## Acción requerida
¿Puedes reproducir textualmente el fragmento de la columna que empieza en "El ambiente miasmático" y termina en "ofreció a Roma."?

## Texto proporcionado
▼

Columna publicada el domingo 10 de septiembre de 2023 por La Tercera.

El ambiente miasmático de nuestra política se alimenta del juego de máscaras, mentiras y farsas en que se ha convertido. Es imposible que haya acuerdos entre tantos simuladores, pues casi todos juegan dobles juegos, y ningún tejo apunta adonde quiere llegar. Nuestra república se ha vuelto un reino de la mentira, y necesita la dura medicina que Agustín de Hipona le ofreció a Roma.

Algo relevante para comenzar a disipar tanto humo es reconocer que nuestra izquierda gobernante tiene, en buena medida, ideales revolucionarios reñidos con la democracia moderna. Esto es evidente en el caso del Partido Comunista, que insiste en defender a Norcorea, Cuba, Venezuela o Nicaragua. Basta presionarlos un poco para que encomien la farsa autoritaria del “centralismo democrático”. Sin embargo, la ideología de gran parte del Frente Amplio, aunque confusa, tiene también un fuerte componente revolucionario, que mezcla nociones salvíficas pseudocristianas -el abollado pelagianismo de RD- con la herencia borrosa de los otros derrotados del 88 (fuera del PC): mirismo, frentismo y lautarismo. Los amigos de los fierros. Nunca debe olvidarse el hecho de que el Presidente Gabriel Boric se educó políticamente en el autonomismo creado por la SurDa, emanada a su vez de los restos del MIR a comienzos de los 90, cuando los Grupos de Acción Popular (GAP) decidieron insistir con las poblaciones, mientras que los SurDos se la jugaron por los estudiantes como sujeto histórico. Ninguna damnatio memoriae neopelagiana contra Carlos Ruiz por su caso de violencia doméstica puede borrar esta historia.

▲

Registros almacenados
▼

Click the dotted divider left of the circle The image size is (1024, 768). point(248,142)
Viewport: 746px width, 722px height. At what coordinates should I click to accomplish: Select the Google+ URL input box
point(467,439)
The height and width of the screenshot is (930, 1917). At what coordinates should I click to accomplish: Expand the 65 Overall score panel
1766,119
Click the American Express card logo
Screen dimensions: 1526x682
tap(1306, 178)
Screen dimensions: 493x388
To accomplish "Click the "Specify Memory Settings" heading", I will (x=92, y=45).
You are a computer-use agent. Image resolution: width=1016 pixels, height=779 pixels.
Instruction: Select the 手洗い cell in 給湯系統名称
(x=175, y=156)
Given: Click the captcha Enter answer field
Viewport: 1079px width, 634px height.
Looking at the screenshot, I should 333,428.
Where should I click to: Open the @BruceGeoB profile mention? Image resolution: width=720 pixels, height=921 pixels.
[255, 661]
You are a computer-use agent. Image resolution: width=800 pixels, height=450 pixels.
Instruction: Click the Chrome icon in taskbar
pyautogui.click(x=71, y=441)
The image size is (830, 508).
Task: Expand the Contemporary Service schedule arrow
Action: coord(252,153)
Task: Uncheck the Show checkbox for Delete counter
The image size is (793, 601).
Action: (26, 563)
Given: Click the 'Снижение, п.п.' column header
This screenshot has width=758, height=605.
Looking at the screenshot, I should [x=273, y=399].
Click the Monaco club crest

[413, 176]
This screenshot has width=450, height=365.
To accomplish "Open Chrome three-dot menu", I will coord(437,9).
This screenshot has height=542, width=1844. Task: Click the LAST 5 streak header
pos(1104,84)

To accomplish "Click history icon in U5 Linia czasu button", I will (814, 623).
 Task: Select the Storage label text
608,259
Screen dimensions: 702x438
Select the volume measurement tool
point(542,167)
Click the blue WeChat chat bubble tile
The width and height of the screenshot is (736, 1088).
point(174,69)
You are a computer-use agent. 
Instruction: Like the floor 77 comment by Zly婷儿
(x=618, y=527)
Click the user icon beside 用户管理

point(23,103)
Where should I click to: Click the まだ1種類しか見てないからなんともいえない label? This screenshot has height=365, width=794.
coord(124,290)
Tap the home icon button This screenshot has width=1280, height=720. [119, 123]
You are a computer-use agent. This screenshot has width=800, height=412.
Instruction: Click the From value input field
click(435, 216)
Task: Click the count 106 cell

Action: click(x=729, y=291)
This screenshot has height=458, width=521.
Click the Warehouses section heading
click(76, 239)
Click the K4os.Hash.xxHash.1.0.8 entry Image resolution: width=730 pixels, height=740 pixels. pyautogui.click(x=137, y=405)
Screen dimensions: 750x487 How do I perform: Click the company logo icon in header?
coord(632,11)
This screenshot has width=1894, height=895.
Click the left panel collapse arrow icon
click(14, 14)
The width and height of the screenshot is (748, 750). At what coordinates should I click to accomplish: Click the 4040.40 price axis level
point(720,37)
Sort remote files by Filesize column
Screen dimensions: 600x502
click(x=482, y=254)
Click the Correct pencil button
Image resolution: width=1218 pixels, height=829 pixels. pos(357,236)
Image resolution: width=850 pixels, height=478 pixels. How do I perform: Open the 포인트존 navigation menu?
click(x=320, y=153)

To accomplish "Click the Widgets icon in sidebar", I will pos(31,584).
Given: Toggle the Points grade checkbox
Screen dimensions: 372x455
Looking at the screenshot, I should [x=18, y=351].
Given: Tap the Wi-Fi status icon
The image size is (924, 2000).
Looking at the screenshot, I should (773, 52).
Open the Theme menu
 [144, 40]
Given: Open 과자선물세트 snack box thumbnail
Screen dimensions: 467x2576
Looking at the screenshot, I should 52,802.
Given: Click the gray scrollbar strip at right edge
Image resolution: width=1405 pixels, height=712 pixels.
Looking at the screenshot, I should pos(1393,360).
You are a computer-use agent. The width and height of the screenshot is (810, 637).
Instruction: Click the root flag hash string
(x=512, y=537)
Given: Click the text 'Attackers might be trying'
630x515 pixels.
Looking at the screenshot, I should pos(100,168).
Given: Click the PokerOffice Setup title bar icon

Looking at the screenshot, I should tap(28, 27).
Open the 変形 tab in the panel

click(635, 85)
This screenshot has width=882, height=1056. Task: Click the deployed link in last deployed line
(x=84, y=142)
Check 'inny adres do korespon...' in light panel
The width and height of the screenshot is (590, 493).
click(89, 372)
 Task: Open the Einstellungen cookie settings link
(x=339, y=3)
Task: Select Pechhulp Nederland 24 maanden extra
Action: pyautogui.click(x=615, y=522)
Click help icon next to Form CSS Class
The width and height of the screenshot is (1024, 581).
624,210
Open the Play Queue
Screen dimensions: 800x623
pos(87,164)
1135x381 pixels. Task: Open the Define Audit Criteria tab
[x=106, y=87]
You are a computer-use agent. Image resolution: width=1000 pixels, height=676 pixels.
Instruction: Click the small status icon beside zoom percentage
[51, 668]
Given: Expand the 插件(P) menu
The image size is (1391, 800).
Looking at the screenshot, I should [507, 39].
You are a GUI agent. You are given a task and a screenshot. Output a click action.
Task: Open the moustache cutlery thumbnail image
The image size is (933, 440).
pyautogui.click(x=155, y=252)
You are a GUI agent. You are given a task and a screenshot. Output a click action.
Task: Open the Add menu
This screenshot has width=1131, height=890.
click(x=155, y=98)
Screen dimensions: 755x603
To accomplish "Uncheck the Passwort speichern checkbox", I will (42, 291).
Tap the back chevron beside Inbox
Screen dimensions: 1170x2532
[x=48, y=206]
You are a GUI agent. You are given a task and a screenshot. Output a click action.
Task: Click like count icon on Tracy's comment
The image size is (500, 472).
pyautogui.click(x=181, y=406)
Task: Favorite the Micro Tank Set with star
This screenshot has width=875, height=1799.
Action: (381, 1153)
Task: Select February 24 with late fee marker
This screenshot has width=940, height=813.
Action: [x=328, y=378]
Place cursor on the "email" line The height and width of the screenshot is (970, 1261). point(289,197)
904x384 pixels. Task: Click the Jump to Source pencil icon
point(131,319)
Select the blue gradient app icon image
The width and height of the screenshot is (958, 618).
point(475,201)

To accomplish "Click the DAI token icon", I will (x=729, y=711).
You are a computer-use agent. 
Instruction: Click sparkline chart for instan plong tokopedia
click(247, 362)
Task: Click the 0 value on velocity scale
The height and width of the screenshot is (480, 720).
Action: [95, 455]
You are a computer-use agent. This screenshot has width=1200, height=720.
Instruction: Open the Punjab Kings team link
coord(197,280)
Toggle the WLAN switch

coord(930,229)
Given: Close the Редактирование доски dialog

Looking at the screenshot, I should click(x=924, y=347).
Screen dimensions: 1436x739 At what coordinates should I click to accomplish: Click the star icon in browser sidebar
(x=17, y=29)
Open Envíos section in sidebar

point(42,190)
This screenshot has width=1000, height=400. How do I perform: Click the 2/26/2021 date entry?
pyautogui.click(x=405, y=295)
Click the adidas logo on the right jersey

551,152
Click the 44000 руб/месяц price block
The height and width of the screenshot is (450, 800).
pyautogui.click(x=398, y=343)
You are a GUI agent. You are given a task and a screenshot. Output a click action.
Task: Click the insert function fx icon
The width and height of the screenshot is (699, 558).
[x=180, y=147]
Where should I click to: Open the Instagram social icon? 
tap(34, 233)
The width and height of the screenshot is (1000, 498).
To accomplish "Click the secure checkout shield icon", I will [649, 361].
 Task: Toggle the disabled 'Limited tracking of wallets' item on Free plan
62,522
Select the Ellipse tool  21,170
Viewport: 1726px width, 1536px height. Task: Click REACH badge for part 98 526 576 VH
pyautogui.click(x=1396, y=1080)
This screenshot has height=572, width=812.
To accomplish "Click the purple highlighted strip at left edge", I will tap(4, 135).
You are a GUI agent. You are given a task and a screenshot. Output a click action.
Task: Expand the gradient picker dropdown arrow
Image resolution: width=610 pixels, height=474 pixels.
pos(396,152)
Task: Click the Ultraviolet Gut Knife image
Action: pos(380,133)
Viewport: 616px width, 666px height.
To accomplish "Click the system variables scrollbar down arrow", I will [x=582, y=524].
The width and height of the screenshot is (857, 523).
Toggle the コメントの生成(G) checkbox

▲

## Respuesta
El ambiente miasmático de nuestra política se alimenta del juego de máscaras, mentiras y farsas en que se ha convertido. Es imposible que haya acuerdos entre tantos simuladores, pues casi todos juegan dobles juegos, y ningún tejo apunta adonde quiere llegar. Nuestra república se ha vuelto un reino de la mentira, y necesita la dura medicina que Agustín de Hipona le ofreció a Roma.